Víctor Claver: «Es un orgullo ser el primer campeón del mundo valenciano»

Víctor Claver. / efe
Víctor Claver. / efe

El de Maristas rememora la figura de su padre en la celebración del oro conseguido en China: «Su recuerdo me ayuda a no rendirme, como hizo él»

JUAN CARLOS VILLENA

Víctor Claver Arocas (Valencia, 1988) no pudo esconder en ningún segundo de la apoteósica celebración del segundo Mundial de España, el lunes por las calles de Madrid, una sonrisa que era el símbolo perfecto no sólo de la alegría por un oro histórico, la segunda estrella de la camiseta, sino de su consagración dentro del equipo dirigido con maestría por Scariolo dejando atrás el mantra de la crítica fácil. La figura de Claver siempre ha sido la diana fácil cuando no le salían las cosas a la selección. Su versatilidad defensiva, en China ha tenido actuaciones memorables atrás frente a Bjelica, Gallinari o Scola, ha conseguido reducir su número de críticos a mínimos históricos.

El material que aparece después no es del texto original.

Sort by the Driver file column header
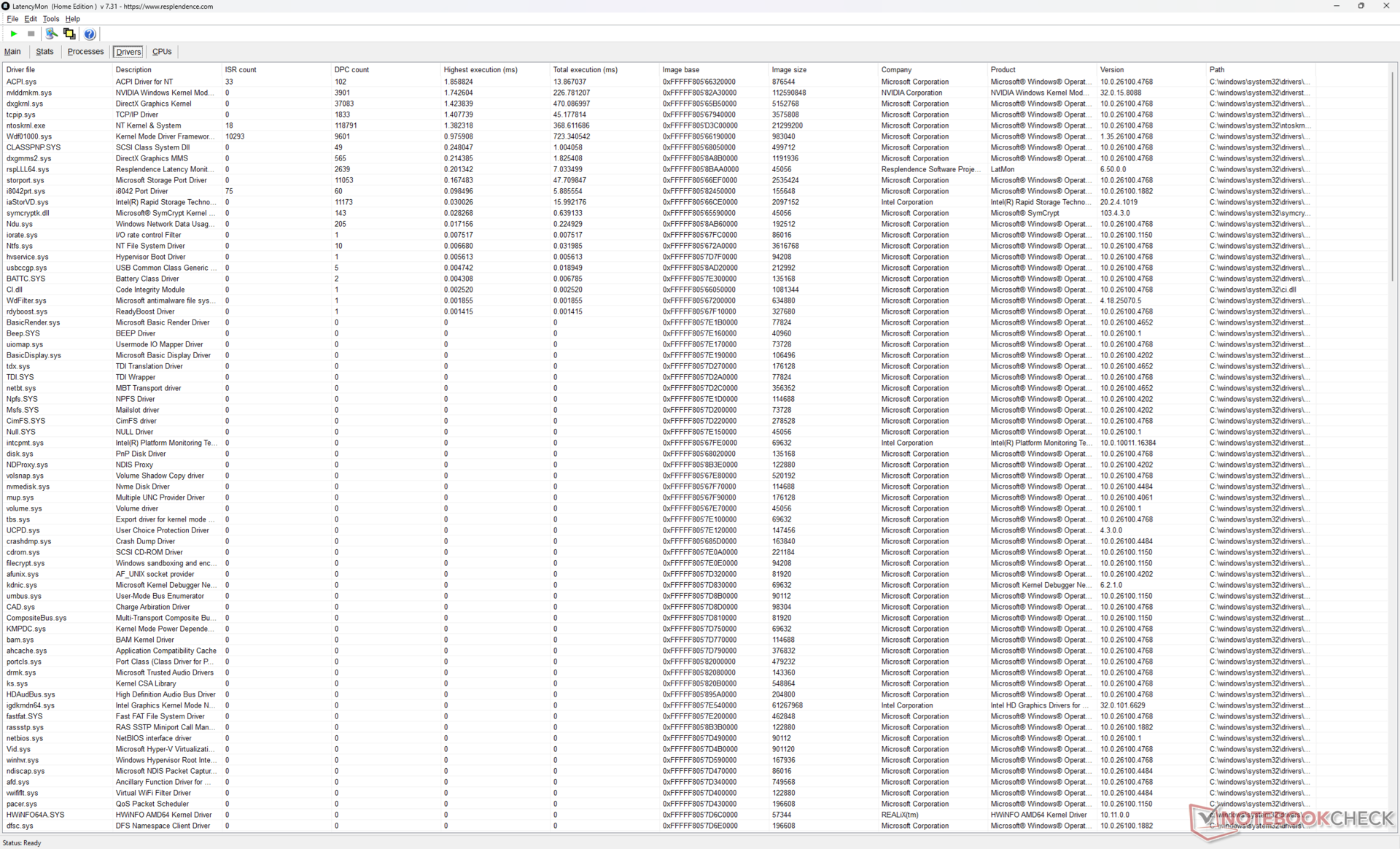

El actual jugador del Barcelona atendió a LAS PROVINCIAS durante la cena de celebración en el Txistu, tras el baño de masas por las calles de Madrid y en la Plaza de Colón, defendiendo el mismo discurso que sus compañeros en cuanto al logro que consiguieron sellar en Pekín ante Argentina: «Aún estoy en el proceso de asimilar todo lo que ha pasado porque es de ese tipo de logros que tan sólo le daremos el valor real que tiene cuando pasen unos años y lo veamos en perspectiva. Conseguir un segundo Mundial para España ha sido impresionante».

El palmarés del de Maristas con la selección es abrumador. A las cuatro medallas en el Eurobasket (tres oros y un bronce) y las dos preseas olímpicas se une un oro mundial. Algo con lo que comenzó a soñar en el Europeo U20 de Letonia en 2008 y que un año después, cuando debutó con la absoluta en el Eurobasket de Polonia, no podía ni imaginar que se convertiría en realidad una década después: «Cuando conseguimos aquella medalla de oro había jugadores que venían de ganar el Mundial de 2006 pero los que empezábamos no podíamos imaginar que se iba a abrir una década de éxitos como la que hemos tenido. En aquel Eurobasket de Katowice España era la vigente campeona del Mundo y era un sueño para mí que llegara un día que yo también lo fuera».

«¿Los críticos? Eso me da igual, lo único que busco es hacer mi trabajo lo mejor posible»

Ricky Rubio y Víctor Claver, además de compartir una gran amistad, han sufrido cada uno un mazazo personal de esos que se marcan para siempre en el corazón. Por el maldito cáncer. El MVP del Mundial perdió a su madre Tona Vives en 2006 y el valenciano a su padre, el histórico entrenador de balonmano Paco Claver, en 2011. Unos meses antes de colgarse el segundo oro en el Eurobasket de Lituania. Desde entonces, es la estrella que le guía: «Él fue el que me indicó el camino cuando empecé a jugar a baloncesto. Cada día me acuerdo de él y su recuerdo me ayuda a seguir en los momentos malos. Me ayuda a no rendirme, como hizo él, y en los momentos buenos, cuando llega algún título y alguna medalla, siempre lo tengo en mente para dedicárselo».

«Es un orgullo ser el primer campeón del mundo valenciano con la absoluta», admite cuando se le recuerda el dato de que es, hasta que no de el salto ningún jugador que le de el relevo, la excepción valenciana en la familia de España, tal y como les gusta definirse: «Estoy muy contento de poder representar a mi tierra en la selección. Aunque llevo algunos años viviendo fuera sigo sintiéndome valenciano y poder representar a nuestro baloncesto dentro de un equipo que es admirado por toda España es muy bonito».

El jugador quiso ir un paso más allá, apuntando algo que es un poco raro que haya que recordarlo en 2019: «El lugar en el que naces no te lo quita nadie y en el caso de un deportista no lo quita la ciudad o el club para el que juegues. Estoy muy orgulloso de ser valenciano, de haber crecido en Valencia y de haberme formado allí». ¿Ha acallado a sus críticos? «Eso me da igual. Lo único que busco es hacer mi trabajo lo mejor posible y en este Mundial creo que lo he conseguido».